Kristiane Backer war die Patin des Pop. Jetzt, als Muslimin, möchte sie den Deutschen den Islam erklären

Von Barbara Nolte

Elf Jahre ist es her, Kristiane Backer moderierte auf MTV, als erste und bis dahin einzige Deutsche. Alle drei Wochen flog sie von London, wo sie damals wohnte, wo sie heute noch wohnt, nach Hamburg zu „Bravo TV“. Ihr Job dort: Charts ansagen, Musikern im Studio ein paar Fragen stellen und schließlich überleiten zu den Aufklärungsexperten des Doktor-SommerTeams.

───

◆ ANHAND DER ANGABEN:
1 > Schreiben Sie aus dem Auszug über Kristiane Backer alles von „Von Barbara Nolte“ bis hinunter zu „Aufklärungsexperten des Doktor-SommerTeams.“ wortgetreu ab.
2 > Von welcher Stadt aus flog Kristiane Backer laut dem Auszug über Kristiane Backer alle drei Wochen nach Hamburg?

◆ BEREITGESTELLTE ANGABEN:
───

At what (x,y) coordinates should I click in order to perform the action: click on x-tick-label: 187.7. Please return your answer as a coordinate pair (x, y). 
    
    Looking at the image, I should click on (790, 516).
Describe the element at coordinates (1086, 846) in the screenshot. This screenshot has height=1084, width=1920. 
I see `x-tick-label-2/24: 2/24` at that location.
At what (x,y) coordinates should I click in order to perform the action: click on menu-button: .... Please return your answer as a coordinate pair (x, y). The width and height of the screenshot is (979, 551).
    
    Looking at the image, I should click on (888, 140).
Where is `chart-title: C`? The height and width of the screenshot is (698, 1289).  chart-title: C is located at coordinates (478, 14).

───

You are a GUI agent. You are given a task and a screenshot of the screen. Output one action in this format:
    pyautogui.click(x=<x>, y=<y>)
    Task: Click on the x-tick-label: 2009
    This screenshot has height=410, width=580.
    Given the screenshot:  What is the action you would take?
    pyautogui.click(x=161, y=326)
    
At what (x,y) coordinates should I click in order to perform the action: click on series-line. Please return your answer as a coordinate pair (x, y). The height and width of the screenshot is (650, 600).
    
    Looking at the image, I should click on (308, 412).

───

◆ ERGEBNISSE JE AUFGABE:
1 >
Von Barbara Nolte

Elf Jahre ist es her, Kristiane Backer moderierte auf MTV, als erste und bis dahin einzige Deutsche. Alle drei Wochen flog sie von London, wo sie damals wohnte, wo sie heute noch wohnt, nach Hamburg zu „Bravo TV“. Ihr Job dort: Charts ansagen, Musikern im Studio ein paar Fragen stellen und schließlich überleiten zu den Aufklärungsexperten des Doktor-SommerTeams.

2 > Von London aus.